Known Issues Iceberg
Learn about the known issues in Iceberg, the impact or changes to the functionality, and the workaround.
- Concurrent compactions and modify statements can corrupt Iceberg tables
- Hive or Impala DELETE/UPDATE/MERGE operations on Iceberg V2
tables can corrupt the tables if there is a concurrent table compaction from Spark. The
issue happens if the compaction and modify statement runs in parallel, and if the
compaction job commits before the modify statement. In that case the modify statement’s
position delete files still point to the old files. The results in the case of DELETE
and in the case of UPDATE / MERGE are as follows:
- DELETE
Delete records pointing to old files have no effect.
- UPDATE / MERGE
Delete records pointing to old files have no effect. The table will also have the newly added data records, which means rewritten records will still be active.
- DELETE
- CDPD-57551: Performance issue can occur on reads after writes of Iceberg tables
- Hive might generate too many small files, which causes performance degradation.

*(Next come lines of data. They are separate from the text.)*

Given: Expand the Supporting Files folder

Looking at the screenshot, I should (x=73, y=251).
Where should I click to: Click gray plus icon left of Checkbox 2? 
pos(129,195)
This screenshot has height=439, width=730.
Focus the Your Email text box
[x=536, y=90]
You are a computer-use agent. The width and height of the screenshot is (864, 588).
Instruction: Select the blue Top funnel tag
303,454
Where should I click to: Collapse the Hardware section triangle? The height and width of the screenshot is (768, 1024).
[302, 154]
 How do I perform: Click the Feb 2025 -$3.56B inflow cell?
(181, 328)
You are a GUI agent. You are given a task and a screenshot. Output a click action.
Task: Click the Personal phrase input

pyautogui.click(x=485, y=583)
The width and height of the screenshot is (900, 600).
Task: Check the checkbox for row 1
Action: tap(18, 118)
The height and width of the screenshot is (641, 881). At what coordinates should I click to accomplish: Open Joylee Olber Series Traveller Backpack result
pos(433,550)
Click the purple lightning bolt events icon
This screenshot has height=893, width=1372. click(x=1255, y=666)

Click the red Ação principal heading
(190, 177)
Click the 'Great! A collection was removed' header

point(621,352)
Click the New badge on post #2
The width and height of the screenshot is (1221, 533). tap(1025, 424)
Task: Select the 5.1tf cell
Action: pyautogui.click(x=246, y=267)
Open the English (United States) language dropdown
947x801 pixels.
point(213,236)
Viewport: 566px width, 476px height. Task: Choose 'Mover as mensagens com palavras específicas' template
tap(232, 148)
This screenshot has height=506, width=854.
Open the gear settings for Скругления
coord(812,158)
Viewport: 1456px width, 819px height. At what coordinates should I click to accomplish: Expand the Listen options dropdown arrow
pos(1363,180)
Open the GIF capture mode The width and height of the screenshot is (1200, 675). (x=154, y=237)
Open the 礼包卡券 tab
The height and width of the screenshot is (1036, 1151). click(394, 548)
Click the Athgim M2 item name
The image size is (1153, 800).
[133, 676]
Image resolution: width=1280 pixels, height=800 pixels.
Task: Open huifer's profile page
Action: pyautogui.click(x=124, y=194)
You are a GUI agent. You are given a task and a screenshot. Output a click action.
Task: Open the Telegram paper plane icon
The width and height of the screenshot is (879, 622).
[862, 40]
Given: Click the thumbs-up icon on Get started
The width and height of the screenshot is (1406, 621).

- CDPD-66305: Do not turn on the optimized Iceberg V2 operator in 7.2.18.0
- In this release, the optimized Iceberg V2 operator is disabled by default due to a correctness issue. The correct setting for the property that turns off the operator is
DISABLE_OPTIMIZED_ICEBERG_V2_READ=true
.
- CDPD-64629: Performance degradation of Iceberg tables compared to Hive tables
- Cloudera testing of Iceberg and Hive tables using the Hive TPC-DS 1 Tb dataset (Parquet) revealed a slower performance executing a few of the queries in TPCDS. Overall performance of Iceberg executing queries on Hive external tables of Iceberg is faster than Hive.